Excerpted text

-*-

Sorry to get back to this post by Adrian W so lately, but this fascinating Sicilian coinage of Q. Nasidius (
RRC 483) and Sextus
Pompeius (
RRC 511) deserves it as a testimony of the war between the
imperatores of the finishing
Roman Republic, and particularly between the two heirs (Sextus
Pompeius, the (last) heir of
Pompeius Magnus "Neptunius", and
Octavian, the (adopted) heir of
Caesar), with its high aesthetical value, the density of its political and iconographical message, borrowing to the Sicilian mythistory (the female monster
Scylla, with her belt of barking dogs, destroying the
ships in the Strait of Messina ; the lighthouse of the Sicilian
port of
Catania, the
legend of the Catanian brothers taking their parents on their shoulder to rescue them from an Etna eruption, Pompeian image preceding the Augustan exploitation of the theme Aenas carrying
his father
Anchises on
his shoulders to flee from the burning
Troy, etc.). Apart of the ideological value of this coinage, a much discussed topic runs on how Sextus
Pompeius could get the silver bullion to
mint these issues (he rescued in
his Sicilian fortress the proscripts of -43, then the '
Republican' crushed at the battle of Philippes -42) and particularly on the chronology of these emissions. For me, the occasion of these emissions was in -42 Sextus
Pompeius' naval
victory on Q. Salvidienus Rufus in the Strait of Messina, in front of the Scyllaeum Cape, hence the representation of
Scylla crushing
ships).

-*-

Records provided
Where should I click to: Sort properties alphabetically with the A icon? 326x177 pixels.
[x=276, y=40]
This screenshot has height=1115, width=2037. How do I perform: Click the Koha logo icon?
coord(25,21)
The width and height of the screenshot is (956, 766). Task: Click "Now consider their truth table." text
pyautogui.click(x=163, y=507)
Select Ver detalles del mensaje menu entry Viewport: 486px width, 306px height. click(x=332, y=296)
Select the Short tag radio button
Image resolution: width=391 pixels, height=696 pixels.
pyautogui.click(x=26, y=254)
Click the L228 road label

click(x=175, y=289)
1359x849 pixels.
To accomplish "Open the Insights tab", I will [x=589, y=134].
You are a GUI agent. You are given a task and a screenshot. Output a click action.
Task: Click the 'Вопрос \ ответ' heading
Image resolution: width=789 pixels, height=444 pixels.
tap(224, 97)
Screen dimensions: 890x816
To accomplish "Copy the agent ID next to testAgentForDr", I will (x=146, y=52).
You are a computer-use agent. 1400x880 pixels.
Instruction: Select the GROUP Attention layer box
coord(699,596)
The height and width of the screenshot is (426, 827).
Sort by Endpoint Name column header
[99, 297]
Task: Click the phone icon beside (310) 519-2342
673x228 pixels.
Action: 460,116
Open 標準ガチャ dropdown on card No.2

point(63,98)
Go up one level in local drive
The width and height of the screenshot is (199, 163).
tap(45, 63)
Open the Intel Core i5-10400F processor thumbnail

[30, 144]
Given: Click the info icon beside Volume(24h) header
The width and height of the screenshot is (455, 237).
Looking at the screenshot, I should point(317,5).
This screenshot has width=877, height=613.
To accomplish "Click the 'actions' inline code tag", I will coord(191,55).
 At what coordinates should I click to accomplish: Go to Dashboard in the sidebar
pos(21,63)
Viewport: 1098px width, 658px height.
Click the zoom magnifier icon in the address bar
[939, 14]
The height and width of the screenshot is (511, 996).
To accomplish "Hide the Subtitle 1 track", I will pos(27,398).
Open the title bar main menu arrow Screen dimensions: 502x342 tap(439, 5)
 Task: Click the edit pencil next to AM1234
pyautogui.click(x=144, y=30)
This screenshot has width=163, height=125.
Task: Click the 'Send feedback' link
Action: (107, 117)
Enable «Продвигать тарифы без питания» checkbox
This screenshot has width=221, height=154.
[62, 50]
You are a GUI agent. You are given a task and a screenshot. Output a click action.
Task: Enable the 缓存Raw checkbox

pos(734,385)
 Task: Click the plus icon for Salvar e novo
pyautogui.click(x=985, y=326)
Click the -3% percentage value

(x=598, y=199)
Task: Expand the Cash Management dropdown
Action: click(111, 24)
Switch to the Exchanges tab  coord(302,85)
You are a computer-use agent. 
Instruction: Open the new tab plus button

-*-

What is asked
[1] Render the records as a Markdown table with the columns n and Line, one row per line, numbered in order and leaving out blank lines. Start at the first line of the records and stop after the line containing "pyautogui.click(x=26, y=254)".
[2] Continue the post on the Sicilian coinage of Sextus Pompeius from the point where it stops.

Answers for the exercise
[1]
| n | Line |
|---|---|
| 1 | Where should I click to: Sort properties alphabetically with the A icon? 326x177 pixels. |
| 2 | [x=276, y=40] |
| 3 | This screenshot has height=1115, width=2037. How do I perform: Click the Koha logo icon? |
| 4 | coord(25,21) |
| 5 | The width and height of the screenshot is (956, 766). Task: Click "Now consider their truth table." text |
| 6 | pyautogui.click(x=163, y=507) |
| 7 | Select Ver detalles del mensaje menu entry Viewport: 486px width, 306px height. click(x=332, y=296) |
| 8 | Select the Short tag radio button |
| 9 | Image resolution: width=391 pixels, height=696 pixels. |
| 10 | pyautogui.click(x=26, y=254) |

[2]
Apart of the bibliographical references given by T. Aiello, may I append here the link to an article of mine published in 2006 (
Sex. Pompée, la Sicile et la monnaie. Problèmes de datation, so in
French alas) which presents the historical background of these wars between the triumviri, the
Republican, and the Pompeiani (written sources), discusses chronological issues, analyses the ideological message of Q. Nasidius/Sex.
Pompeius emissions in
Sicily (compared to the coinage issues by the other protagonists of this complicated period) + bibliography and 2 plates :
https://www.academia.edu/1367979/Sextus_Pomp%C3%A9e_la_Sicile_et_la_monnaie_probl%C3%A8mes_de_datationS.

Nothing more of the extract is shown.